### Written exercise
In the passage on small-press publishing below, write out the words starting at "BlackWyrm Publishing (click" and ending at "large, predictable demographics.".

### Reading text

BlackWyrm Publishing (click and scroll down the alphabetic list to find my novel Burning the Middle Ground) is a noble but small press, a minority entity that offers innovative fiction not overtly calculated to match pre-sold subjects with large, predictable demographics.

Examples of the overtly-calculated appear in paranormal teen thrillers, which use vampires and other love-softened supernaturals (pre-sold subjects) to titillate literate adolescents (a large, predictable demographic). Or, perhaps more controversially, consider the “literary” novel, which uses trendy topics from history and the news (pre-sold) to assuage the liberal guilt and class insecurity of bourgeois New Yorkers and New Yorker readers (a large, predictable demographic). Anything that cannot be made recognizable as pre-sold and pre-matched, however erroneously, with the often demographic-defying mass American readership is unlikely to appear under imprints of the “Big Six” publishers that sell more than 50% of what Americans read.

### Entries
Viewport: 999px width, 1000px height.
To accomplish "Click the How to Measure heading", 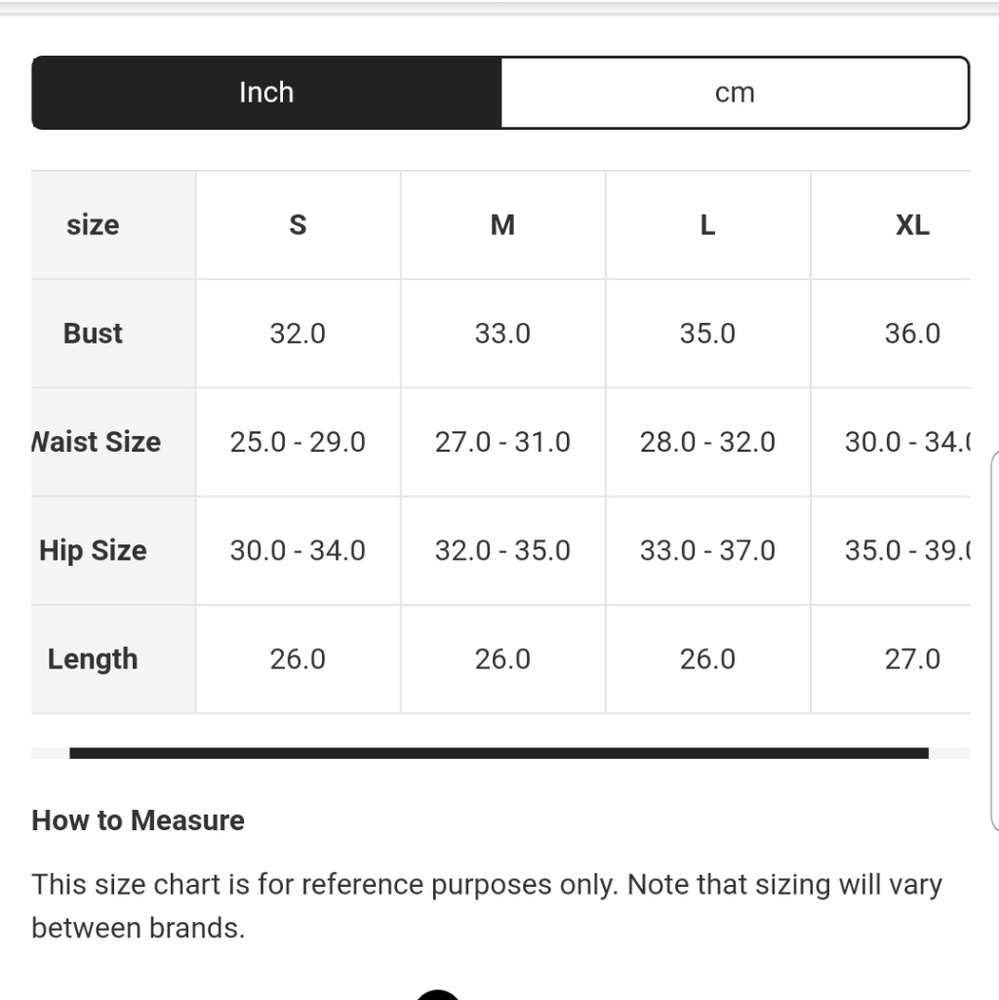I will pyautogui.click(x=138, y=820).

==

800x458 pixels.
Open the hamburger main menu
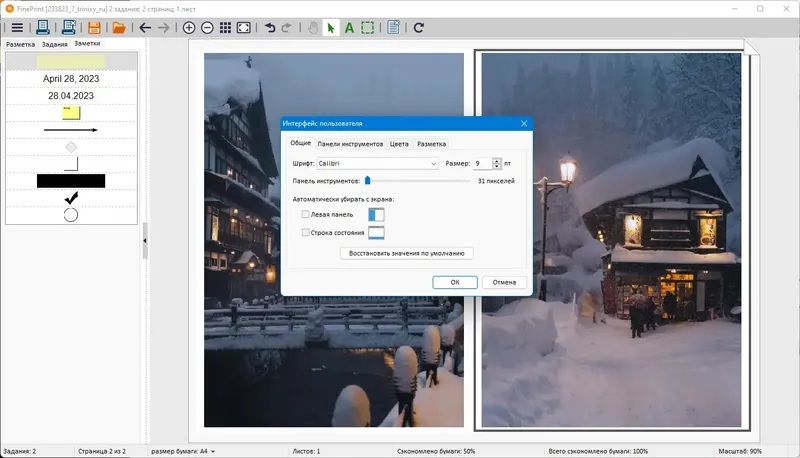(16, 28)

### Exercise result
BlackWyrm Publishing (click and scroll down the alphabetic list to find my novel Burning the Middle Ground) is a noble but small press, a minority entity that offers innovative fiction not overtly calculated to match pre-sold subjects with large, predictable demographics.